Se a família é parte essencial da identidade de alguém, por que não trazer a história dela para a sala? A professora Elizabeth Geralda Souza pensou nisso para desenvolver a sequência Histórias das Famílias para as crianças pequenas. Durante a sequência, há um momento em que um membro da família visita a escola para compartilhar costumes dos parentes e outro em que as crianças chegam a produzir um livro sobre as histórias da turma.
“Trazer a realidade da criança e do bebê para a sala faz com que ele se identifique mais com o espaço e a atividade se torne relevante”, salienta Danielle. Também é possível estabelecer essa parceria pedindo para os responsáveis enviarem fotos de um acontecimento recente e na sala pedir para a criança contar sobre o que está representado na imagem. Com os bebês, pode ser interessante solicitar aos pais que enviem imagens da mãe grávida, depois com o bebê recém-nascido e ir contando essa história para eles. Até mesmo pedir que escrevam sobre a escolha do nome do bebê para compartilhar com a turma é uma possibilidade.

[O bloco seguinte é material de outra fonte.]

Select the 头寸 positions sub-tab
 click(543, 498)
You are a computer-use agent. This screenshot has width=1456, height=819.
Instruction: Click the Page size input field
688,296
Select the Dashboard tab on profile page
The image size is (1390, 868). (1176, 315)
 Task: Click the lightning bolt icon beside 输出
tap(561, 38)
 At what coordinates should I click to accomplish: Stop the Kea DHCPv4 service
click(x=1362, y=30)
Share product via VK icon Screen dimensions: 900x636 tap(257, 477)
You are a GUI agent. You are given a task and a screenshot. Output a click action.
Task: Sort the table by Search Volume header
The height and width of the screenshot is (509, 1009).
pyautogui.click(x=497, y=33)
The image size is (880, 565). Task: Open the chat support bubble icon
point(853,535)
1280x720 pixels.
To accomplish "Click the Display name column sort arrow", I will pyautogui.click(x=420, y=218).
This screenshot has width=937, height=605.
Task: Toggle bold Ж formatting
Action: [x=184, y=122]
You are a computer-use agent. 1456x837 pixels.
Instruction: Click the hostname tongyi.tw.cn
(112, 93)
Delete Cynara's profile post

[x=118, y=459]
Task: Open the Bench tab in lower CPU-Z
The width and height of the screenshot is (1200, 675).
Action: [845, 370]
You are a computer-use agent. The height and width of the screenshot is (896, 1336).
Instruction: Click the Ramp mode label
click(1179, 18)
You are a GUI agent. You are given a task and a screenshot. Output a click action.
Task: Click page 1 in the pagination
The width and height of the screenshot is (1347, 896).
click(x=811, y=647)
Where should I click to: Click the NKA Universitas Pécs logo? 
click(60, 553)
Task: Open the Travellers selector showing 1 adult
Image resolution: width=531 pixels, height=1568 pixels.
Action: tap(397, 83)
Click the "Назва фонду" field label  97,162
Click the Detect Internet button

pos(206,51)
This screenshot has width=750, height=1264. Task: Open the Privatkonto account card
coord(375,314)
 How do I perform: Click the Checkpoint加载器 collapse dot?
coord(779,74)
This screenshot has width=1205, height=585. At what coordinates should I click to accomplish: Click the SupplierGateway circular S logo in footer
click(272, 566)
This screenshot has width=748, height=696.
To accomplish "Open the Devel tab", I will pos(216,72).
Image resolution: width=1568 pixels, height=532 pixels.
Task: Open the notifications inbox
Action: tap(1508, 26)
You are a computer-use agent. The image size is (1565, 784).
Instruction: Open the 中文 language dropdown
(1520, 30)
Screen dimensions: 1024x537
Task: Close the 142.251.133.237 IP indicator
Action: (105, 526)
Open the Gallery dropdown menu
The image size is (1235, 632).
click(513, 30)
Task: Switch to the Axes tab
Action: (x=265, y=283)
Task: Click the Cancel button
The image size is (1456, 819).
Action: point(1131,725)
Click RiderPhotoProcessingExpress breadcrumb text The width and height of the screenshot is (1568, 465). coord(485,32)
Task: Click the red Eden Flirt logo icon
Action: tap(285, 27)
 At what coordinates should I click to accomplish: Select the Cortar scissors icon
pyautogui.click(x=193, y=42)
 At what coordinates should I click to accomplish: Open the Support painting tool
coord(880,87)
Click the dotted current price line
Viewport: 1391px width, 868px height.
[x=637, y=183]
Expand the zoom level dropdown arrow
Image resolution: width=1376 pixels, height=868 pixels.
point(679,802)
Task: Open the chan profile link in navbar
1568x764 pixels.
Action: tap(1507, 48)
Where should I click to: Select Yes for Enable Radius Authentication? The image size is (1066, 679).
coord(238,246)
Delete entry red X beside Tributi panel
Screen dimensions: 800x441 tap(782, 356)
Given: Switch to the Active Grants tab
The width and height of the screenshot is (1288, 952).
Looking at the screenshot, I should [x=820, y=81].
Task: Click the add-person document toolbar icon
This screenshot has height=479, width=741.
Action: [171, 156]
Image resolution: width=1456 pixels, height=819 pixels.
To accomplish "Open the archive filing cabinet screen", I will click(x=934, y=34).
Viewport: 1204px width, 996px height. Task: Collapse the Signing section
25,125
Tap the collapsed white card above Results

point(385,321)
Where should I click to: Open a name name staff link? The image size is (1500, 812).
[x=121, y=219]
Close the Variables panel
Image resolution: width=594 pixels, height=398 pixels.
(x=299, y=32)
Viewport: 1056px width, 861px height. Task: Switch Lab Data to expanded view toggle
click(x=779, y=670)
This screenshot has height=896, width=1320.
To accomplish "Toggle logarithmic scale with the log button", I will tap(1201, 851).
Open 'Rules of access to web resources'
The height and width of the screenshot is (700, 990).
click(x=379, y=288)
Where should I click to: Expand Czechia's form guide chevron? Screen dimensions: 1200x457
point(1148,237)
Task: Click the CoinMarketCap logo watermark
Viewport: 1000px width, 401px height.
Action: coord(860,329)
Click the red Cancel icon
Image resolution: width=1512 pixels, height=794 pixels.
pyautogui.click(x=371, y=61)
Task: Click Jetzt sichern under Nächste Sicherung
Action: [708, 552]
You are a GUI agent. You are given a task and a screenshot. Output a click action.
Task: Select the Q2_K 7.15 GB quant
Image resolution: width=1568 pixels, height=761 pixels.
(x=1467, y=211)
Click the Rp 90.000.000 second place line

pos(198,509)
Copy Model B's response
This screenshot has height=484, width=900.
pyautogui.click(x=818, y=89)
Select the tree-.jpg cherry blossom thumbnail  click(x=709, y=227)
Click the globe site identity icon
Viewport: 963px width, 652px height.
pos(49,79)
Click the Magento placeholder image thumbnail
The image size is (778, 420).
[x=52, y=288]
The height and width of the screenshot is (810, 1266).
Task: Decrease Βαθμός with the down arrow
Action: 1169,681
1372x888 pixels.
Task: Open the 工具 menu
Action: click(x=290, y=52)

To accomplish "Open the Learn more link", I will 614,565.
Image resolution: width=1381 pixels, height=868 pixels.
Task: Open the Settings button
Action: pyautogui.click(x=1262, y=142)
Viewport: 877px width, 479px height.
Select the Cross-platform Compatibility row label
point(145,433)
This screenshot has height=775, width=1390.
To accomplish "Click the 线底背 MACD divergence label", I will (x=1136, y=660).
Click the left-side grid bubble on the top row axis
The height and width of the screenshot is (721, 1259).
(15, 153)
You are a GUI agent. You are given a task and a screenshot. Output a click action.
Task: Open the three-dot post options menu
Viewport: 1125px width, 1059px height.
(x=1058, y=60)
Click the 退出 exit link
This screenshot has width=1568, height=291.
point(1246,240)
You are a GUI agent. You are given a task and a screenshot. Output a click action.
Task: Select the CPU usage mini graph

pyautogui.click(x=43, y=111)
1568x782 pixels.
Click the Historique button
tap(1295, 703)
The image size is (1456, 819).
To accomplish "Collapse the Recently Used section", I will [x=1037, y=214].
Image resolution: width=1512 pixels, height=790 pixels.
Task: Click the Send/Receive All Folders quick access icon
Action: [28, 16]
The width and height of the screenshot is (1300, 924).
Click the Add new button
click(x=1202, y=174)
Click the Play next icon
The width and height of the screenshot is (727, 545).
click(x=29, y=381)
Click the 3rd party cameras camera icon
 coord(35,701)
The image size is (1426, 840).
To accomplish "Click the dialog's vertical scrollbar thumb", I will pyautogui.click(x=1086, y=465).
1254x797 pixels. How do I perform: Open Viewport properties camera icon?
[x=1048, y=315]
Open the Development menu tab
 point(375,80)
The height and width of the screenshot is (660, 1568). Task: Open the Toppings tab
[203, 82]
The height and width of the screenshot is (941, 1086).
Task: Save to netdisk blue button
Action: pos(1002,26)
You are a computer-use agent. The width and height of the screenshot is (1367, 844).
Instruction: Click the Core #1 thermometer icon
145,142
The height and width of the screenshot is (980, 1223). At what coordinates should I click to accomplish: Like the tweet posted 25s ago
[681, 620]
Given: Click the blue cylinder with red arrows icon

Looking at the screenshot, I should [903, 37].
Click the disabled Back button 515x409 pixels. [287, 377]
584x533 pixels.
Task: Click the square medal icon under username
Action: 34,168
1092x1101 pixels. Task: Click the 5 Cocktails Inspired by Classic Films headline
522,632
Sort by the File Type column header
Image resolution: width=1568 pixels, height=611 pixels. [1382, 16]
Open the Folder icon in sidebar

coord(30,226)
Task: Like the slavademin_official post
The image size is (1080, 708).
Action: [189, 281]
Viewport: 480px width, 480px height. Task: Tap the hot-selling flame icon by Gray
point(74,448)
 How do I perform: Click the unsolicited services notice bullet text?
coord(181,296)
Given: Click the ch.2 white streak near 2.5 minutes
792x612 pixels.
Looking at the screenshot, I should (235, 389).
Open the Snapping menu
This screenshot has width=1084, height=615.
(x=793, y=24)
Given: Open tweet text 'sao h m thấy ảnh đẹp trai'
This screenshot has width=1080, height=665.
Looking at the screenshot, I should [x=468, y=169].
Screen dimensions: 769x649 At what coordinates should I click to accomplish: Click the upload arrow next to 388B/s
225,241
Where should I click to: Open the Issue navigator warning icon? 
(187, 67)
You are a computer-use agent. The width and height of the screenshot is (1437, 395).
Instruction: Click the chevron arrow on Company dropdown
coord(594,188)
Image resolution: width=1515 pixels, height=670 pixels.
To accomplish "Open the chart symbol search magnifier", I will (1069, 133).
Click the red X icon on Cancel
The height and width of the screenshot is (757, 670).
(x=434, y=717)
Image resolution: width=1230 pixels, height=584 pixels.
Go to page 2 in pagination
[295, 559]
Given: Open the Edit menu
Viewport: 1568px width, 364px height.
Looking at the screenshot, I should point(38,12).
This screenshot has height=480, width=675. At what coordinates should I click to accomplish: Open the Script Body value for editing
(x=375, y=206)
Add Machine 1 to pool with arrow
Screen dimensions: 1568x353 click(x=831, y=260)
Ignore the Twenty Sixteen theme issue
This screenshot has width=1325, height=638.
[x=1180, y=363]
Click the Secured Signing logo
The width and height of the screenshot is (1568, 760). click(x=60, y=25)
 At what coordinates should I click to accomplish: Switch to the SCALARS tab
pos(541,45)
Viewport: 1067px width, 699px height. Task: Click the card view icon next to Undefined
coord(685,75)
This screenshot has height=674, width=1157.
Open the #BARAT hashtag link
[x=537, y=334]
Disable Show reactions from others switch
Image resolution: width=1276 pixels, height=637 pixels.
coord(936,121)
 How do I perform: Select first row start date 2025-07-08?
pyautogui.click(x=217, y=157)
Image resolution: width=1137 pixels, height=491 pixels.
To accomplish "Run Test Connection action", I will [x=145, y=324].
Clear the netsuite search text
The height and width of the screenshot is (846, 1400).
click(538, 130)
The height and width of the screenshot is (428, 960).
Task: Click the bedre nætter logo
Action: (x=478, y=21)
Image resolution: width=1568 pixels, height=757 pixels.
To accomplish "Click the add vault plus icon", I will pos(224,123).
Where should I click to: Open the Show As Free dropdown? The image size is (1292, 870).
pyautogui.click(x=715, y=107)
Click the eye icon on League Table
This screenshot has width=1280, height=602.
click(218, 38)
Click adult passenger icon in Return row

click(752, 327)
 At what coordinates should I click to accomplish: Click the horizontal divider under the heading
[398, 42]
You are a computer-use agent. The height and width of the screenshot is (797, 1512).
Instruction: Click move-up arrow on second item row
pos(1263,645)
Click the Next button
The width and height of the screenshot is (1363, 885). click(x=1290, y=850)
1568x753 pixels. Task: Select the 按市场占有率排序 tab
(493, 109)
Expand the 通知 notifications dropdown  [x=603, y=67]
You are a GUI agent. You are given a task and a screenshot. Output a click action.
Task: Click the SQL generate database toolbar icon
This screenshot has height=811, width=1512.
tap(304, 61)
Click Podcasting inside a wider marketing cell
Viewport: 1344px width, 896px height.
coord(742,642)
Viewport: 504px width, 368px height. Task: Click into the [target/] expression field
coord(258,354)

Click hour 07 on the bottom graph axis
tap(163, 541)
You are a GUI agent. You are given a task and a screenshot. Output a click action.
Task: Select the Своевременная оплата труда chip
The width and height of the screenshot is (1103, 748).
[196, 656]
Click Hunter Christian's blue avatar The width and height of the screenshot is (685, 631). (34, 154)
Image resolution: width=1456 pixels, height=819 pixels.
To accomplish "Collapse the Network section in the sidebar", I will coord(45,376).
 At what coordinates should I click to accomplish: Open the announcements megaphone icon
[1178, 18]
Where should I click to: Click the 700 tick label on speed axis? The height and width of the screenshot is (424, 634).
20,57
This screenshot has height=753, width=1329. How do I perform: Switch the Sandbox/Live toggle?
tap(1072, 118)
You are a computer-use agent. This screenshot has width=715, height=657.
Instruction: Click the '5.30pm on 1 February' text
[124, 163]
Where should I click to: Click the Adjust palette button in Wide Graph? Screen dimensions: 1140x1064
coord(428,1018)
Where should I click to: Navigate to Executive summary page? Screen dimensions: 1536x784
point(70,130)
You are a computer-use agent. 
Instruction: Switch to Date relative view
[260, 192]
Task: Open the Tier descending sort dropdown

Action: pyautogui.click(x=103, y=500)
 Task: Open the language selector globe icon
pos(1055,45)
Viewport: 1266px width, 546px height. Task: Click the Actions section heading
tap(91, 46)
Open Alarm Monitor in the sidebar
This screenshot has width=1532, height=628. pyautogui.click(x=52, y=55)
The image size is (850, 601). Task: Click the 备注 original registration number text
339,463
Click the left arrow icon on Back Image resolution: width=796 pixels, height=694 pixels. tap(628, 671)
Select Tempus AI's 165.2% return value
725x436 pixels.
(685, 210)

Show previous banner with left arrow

Todas essas propostas fazem com que os pequenos se enxerguem como indivíduos e encontrem semelhanças e diferenças com os demais. Desde perceber que “eu gosto de brincar no canto dos livros e o Pedro também” até “O Pedro manca de uma perna e é diferente de mim”. Essas informações são importantes para as crianças entenderem o que é propriedade de cada um, o que ela pode tentar imitar e o que não, as partes legais de ser diferente e de ser parecido com os outros, entre outras coisas.
Claro que ninguém jamais termina de construir sua identidade. Pessoas estão sempre se reinventando e redescobrindo, mas tudo começa na infância e, nessa época, há o encantamento de encarar esse processo pela primeira vez. Cabe ao professor caminhar com elas em meio a essa bela jornada.